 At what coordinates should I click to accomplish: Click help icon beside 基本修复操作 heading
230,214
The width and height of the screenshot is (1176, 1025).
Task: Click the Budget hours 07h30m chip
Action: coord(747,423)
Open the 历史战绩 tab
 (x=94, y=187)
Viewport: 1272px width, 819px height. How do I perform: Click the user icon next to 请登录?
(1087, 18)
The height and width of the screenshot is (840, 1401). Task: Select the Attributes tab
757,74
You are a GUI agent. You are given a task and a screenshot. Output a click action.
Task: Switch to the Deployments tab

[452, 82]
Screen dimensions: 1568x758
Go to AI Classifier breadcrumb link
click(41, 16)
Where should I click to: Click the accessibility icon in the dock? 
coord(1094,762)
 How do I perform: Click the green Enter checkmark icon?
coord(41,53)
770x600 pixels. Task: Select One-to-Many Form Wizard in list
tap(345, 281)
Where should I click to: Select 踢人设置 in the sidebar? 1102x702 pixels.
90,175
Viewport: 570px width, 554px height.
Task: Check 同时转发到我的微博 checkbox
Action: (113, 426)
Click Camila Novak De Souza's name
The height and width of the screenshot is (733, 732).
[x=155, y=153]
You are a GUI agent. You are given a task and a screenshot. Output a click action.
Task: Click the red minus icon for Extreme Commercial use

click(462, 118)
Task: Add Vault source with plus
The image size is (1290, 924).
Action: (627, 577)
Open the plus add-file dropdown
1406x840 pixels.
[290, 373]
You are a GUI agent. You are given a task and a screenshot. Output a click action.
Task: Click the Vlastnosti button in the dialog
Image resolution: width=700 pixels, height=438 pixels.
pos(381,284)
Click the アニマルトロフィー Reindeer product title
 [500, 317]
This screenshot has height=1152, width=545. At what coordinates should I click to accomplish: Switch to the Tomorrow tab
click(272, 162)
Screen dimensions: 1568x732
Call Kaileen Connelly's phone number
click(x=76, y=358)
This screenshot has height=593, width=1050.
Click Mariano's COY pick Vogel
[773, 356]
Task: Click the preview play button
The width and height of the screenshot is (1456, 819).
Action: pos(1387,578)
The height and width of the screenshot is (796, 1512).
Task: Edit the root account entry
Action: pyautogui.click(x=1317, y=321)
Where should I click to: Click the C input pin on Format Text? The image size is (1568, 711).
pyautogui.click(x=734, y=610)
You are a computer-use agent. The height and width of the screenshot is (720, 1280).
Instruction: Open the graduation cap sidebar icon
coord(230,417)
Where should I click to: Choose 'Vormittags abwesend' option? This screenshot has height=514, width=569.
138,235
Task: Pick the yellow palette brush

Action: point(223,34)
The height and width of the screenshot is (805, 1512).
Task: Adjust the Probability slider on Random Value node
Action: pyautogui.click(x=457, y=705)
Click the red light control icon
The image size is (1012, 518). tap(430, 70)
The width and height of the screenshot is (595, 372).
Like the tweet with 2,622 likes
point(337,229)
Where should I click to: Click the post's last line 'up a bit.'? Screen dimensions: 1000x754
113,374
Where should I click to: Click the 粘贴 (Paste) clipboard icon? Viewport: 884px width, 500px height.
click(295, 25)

Given instruction
Copy out each line of the records that contains the string "Select", matching its case exactly.

Right answer
The height and width of the screenshot is (840, 1401). Task: Select the Attributes tab
770x600 pixels. Task: Select One-to-Many Form Wizard in list
Where should I click to: Select 踢人设置 in the sidebar? 1102x702 pixels.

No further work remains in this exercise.